Pick out every line of the entries below where "each" occurs, and copy those lines.

## Provided records
....................

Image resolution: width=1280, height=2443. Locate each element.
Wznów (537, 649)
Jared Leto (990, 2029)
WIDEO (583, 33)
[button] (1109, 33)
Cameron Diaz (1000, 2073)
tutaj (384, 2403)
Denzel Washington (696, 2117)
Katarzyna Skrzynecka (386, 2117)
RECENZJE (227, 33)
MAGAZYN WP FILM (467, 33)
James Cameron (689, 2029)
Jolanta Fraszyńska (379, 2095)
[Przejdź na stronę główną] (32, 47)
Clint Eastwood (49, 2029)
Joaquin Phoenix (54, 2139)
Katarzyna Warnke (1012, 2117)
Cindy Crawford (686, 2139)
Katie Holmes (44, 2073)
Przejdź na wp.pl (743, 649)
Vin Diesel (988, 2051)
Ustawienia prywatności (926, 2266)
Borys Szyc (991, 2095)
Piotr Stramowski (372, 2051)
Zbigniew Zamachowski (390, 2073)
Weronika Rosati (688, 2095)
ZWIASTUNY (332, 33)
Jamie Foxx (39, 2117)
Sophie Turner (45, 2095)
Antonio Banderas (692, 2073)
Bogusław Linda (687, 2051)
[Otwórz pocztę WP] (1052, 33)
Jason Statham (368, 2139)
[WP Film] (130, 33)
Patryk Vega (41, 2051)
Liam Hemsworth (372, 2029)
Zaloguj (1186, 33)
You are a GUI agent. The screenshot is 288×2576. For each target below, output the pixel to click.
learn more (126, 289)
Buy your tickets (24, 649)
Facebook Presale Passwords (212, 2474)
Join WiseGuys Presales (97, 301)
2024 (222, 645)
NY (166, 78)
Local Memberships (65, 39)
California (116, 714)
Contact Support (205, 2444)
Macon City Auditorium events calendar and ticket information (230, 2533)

....................

## Result of this task
Image resolution: width=1280, height=2443. Locate each element.
You are a GUI agent. The screenshot is 288×2576. For each target below, output the pixel to click.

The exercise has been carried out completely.